▶ [Document extract]:
Years later, when I built the Kart exhaust, I had a theory that bends in the pipe, reduces the BLAAAAAAAAA sound, and improved the "bubbly" aspect of the sound. You can read more about that RIGHT HERE and see pics of my anecdotal evidence. That theory may hold some water, b/c that exhaust DID turn out pretty awesome and sounded pretty damn wicked. Not 5.0 awesome, but definitely good F-bod awesome. UNFORTUNATELY, I added a crossover pipe into the system (H-pipe) and that made it sound a lot, "less great"....a lot more like a "C6".
This is for sure a thing. There used to be a knockoff of the Hooker Aerochamber that I put on my '92 K1500 2 door blazer. That had an interesting exhaust- driver's side Y into the passenger side, from there straight back to the muffler (cat went in that pipe but I removed it), straight back out of the muffler, 1 bend to the outlet. That one sounded BLAAAAA, almost like a bad open exhaust (muffler fell off) on axis with the tailpipe, and sounded deep, Aerochamber like off axis.
Now, my thinking is more focused on where the collector is, relative to the head ports, and un-equal length secondary pipes. In all Corvettes from C4-C6, the Collector is centered on the head. Comparing a C6 LS2 to a GTO LS2, they're identical engines, same power and tq, Only diff is the manifolds, where the GTO has a "collector" in the rear, and the manifold back exhaust. Totally different sound; quality and character. Same goes for the sounds of a C4 and an F-bod; same exact engine (in the case of an L98), but different collector location and obviously radically different secondary pipe lengths.

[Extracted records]
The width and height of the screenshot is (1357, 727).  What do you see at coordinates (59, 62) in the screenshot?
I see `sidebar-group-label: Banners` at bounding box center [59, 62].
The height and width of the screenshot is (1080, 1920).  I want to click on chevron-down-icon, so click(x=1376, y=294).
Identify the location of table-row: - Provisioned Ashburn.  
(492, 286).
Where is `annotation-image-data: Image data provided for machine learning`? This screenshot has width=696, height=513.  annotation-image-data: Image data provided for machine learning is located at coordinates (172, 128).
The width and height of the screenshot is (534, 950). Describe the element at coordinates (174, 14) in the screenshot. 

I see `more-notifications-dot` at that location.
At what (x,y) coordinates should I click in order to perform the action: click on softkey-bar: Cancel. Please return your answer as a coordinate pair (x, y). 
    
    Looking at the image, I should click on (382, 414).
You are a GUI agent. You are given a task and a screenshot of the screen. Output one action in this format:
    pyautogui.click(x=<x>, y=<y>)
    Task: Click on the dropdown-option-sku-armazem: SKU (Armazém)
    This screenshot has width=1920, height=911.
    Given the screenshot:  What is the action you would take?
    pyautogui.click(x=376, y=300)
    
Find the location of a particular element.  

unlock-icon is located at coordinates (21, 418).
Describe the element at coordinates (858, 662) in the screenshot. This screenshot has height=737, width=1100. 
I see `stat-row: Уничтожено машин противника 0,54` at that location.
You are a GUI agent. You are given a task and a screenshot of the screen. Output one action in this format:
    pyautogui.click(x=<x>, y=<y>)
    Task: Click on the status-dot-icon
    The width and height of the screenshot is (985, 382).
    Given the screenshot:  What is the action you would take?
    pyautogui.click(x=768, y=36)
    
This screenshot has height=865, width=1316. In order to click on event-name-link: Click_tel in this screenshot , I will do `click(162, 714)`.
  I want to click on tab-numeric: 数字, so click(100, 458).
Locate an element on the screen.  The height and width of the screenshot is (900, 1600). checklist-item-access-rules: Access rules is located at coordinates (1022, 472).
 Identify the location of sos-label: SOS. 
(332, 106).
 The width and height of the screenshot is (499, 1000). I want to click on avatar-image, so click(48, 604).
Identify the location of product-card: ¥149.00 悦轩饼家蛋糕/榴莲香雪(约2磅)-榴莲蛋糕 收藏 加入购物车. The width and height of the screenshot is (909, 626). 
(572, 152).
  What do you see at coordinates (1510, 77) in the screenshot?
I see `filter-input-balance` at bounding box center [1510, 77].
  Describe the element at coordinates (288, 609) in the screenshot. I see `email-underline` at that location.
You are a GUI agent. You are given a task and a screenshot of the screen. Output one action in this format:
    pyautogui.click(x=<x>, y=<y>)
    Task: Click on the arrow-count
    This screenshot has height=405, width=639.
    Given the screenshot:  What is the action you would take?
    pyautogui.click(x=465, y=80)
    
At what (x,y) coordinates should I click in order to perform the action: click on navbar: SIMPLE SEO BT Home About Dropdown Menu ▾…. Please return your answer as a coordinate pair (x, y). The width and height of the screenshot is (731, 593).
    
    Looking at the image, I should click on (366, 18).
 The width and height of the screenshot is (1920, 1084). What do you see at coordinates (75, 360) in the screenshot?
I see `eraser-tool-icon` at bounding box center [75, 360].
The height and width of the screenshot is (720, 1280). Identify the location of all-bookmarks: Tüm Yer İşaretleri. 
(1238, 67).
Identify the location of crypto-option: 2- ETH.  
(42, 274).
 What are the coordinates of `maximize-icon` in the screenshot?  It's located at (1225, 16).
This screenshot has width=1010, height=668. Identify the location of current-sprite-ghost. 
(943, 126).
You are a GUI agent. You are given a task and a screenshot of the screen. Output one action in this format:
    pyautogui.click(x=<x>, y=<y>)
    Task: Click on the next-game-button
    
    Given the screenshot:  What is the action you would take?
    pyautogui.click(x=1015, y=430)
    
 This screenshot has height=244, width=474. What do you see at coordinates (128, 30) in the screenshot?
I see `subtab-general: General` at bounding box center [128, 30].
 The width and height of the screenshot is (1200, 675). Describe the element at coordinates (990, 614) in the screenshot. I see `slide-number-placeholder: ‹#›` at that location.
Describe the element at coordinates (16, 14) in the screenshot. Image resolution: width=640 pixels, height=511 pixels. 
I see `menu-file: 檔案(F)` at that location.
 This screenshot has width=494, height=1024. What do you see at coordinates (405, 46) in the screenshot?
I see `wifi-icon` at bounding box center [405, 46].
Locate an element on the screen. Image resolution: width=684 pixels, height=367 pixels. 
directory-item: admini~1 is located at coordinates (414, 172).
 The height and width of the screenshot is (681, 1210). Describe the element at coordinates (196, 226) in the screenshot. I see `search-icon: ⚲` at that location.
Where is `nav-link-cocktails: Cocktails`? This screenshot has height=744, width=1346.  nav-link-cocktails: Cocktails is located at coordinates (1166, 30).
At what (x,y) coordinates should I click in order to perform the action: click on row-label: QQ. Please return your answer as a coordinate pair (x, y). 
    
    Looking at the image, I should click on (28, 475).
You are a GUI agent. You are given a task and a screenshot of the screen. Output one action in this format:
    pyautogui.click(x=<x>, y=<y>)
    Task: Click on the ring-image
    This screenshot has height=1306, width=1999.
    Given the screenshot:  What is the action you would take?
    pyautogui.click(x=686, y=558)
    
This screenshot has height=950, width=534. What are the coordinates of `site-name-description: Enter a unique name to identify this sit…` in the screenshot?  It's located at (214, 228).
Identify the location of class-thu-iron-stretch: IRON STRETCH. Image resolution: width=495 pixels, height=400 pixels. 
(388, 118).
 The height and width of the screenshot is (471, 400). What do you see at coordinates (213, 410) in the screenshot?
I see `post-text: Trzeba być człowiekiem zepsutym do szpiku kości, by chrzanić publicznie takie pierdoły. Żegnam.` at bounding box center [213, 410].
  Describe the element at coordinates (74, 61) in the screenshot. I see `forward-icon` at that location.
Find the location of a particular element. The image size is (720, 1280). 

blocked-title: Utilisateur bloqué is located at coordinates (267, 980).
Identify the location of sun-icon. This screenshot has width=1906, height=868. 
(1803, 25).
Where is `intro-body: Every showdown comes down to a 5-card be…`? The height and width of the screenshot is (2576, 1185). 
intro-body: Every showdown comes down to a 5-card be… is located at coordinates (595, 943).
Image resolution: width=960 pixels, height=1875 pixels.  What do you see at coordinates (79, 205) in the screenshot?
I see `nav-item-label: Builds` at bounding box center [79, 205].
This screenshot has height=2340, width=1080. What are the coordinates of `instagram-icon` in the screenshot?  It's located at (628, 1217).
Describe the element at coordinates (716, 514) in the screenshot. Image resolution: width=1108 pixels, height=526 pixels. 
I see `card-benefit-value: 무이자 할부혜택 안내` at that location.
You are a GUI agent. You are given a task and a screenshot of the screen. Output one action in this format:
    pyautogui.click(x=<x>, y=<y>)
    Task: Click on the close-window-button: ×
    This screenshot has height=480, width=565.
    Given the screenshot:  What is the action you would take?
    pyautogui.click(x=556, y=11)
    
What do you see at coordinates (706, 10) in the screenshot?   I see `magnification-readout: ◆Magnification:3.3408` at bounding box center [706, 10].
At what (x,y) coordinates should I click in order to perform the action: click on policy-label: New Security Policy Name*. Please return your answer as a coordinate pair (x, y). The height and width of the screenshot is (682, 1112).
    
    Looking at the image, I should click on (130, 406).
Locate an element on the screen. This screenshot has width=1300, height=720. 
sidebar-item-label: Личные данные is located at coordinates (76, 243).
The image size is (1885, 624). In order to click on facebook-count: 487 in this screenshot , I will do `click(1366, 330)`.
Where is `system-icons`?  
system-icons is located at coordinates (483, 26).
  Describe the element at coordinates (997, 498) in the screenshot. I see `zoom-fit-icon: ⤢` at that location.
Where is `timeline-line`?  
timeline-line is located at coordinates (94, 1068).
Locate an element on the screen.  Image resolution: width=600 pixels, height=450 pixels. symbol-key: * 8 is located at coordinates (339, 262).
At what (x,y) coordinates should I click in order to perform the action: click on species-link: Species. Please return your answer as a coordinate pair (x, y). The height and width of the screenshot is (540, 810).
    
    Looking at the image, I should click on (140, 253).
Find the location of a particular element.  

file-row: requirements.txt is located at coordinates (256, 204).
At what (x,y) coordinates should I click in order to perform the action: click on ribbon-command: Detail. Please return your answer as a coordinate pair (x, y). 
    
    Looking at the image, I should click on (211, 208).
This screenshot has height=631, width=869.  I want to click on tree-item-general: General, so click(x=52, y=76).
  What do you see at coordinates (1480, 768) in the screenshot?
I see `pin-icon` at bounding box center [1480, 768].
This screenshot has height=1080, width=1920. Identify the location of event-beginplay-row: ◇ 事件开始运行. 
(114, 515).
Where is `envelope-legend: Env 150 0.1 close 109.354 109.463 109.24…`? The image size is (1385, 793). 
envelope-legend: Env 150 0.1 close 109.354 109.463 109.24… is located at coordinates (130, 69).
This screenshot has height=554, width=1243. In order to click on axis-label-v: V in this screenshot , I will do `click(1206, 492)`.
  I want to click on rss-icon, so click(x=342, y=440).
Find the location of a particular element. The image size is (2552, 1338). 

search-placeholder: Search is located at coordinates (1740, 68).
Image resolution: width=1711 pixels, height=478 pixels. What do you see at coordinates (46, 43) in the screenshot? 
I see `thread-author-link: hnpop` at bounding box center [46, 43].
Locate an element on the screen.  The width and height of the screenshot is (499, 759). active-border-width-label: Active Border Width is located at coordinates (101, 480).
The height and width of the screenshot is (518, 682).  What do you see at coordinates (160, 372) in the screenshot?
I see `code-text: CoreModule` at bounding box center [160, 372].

▶ [Task item]: According to the forum post on exhaust sound, why did the Kart exhaust end up sounding "less great"? Answer in one to three sentences. Base your answers only on the text itself.

▶ [Answer to the exercise]: The writer added a crossover pipe (H-pipe) to the system. That change made the exhaust sound "less great" and much more like a "C6".